LAKE IN THE HILLS, IL — Corrina Sac had already made peace with the idea of closing Uprising Bakery and Cafe on Friday after the Lake In The Hills business had been targeted for hosting family-friendly drag shows that led to Sac’s place of business being vandalized and she and her staff being constantly harassed.
But facing $30,000 in debt and behind on her rent, Sac watched as a GoFundMe effort raised nearly $48,000 in short order, convincing her to reconsider her decision to close her doors In Lake In the Hills.
Sac told Patch on Friday that the financial gift shows her that people want her business around and is willing to support a bakery that will close its cafe in mid-April and may relocate to another location at a yet-to-be-determined date. But for now, the bakery will remain open at its current location while Sac works to determine her next steps.
“It was clear to me that there are people out there in the community that do want us, that value us and I cannot turn my back on them,” Sac told Patch on Friday. “I cannot do that, and I won’t do that, and I’m going to do everything I can to make sure that we are moving forward in a sustainable way to make sure we can serve the community for years to come.”
Sac said that rather than close on Friday as originally planned, the business will close the café and focus on the bakery operation. Sac announced the decision on Friday after initially announcing that the bakery and café, would close on Friday. She told Patch on Friday that many people have reached out to her with ideas of where she could move if she decides to leave her current location in Lake In the Hills.
But if and when that happens has yet to be determined, she said.
“I am grateful to tears for all the help from so many people,” Sac wrote in a Facebook post on Friday. “Because of the groundswell of support, we are able to stay open.”
She added: “People want us in McHenry County. Uprising is more than a bakery with vegan and gluten-free choices, it is a safe space.”
Sac wrote that the café space will be used for private events and to put some retail items on consignment. She said that the business will continue to rely on community support to keep the bakery open. She said that at times, the decision of what to do with her business has taken an emotional toll, especially on her since she is the one who had to make the final decision of what to do next.
She hopes to remain in McHenry County if she does decide to move but says that the GoFundMe effort was the convincing she needed to not close the business’s doors altogether.
“What helps me is that if people didn’t believe in what we were doing, if they didn’t want us in their community, if they didn’t see value in us, they would not have donated (to the GoFundMe),” Sac told Patch. “We said we were closing and we were OK with that and these people started the GoFundMe for us to raise the money, to gift it to us, to keep our doors open.”
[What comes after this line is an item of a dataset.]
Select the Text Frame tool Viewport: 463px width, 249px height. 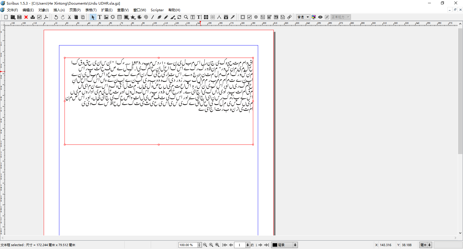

The cafe, months after opening in November 2021, briefly closed when a 24-year-old Alsip man, Joseph I. Collins, smashed windows at the business and spray-painted “hateful messages,” according to authorities.
The vandalism on July 24, 2022, was in response to a family-friendly drag show, which had been planned for that day.
Collins used a baseball bat to break a glass door at the bakery and cafe, spray-painted “groomers” on the side of the building, as well as “Christ is King” and another homophobic slur.
The business has gone on to host family-friendly drag shows since then and has drawn criticism from local Proud Boys and other critics. The shop has been vandalized, staff and customers have been harassed and Sac has been threatened, she said.
Sac also claimed last year that she was informed by Lake In the Hills officials that she was not permitted to host the shows the business had in the past. She said that she received a letter from the village saying her business was not zoned for the shows. The village said they would pursue “appropriate enforcement actions” if the business continued hosting events.
In September, more than 80 people packed a Lake In The Hills Village Board meeting to lend their support and, in some cases, opposition to Sac’s business. She said that the opposition and harassment led to a “roller coaster” of emotions, which ultimately led her to plan to close the bakery’s doors for good.
The harassment has continued, mainly online in recent weeks, said Sac, who was born and raised in McHenry County, where she continues to live with her husband and their children, who are 8 and 10 years old. Recently, her tax documents have been posted online and others have slammed her regarding her children receiving free lunches at school through a state program, which is based on income.
“This has all become increasingly worrisome for us,” Sac told Patch last week. “My kids are not OK with it, they are extremely anxious, they are very scared at home, and it’s very stressful for my whole family.”
But after being convinced she would close her doors, Sac said that the decision to remain open hasn’t been easy. She says there is no timeline for how long the bakery will remain at its current location. She said she will keep people posted as the process takes shape, but is grateful for the support she has seen in recent weeks.
She calls the sudden shift “empowering.”
“I felt really defeated, and it felt wrong,” Sac told Patch on Friday. “It felt wrong to the bottom of my soul that we were closing because of this. I felt like I was closing, and it was being forced upon me — like my bakery was literally being taken from me. That didn’t feel right.
“So for me, it’s been empowering to see the outreach and support and solidarity of the community because it’s renewing that hope in me. It’s lifting me up and so it’s been empowering for me because I was feeling defeated and now, I feel like there’s a way forward, and I just have to find that way. I just have to find the path.”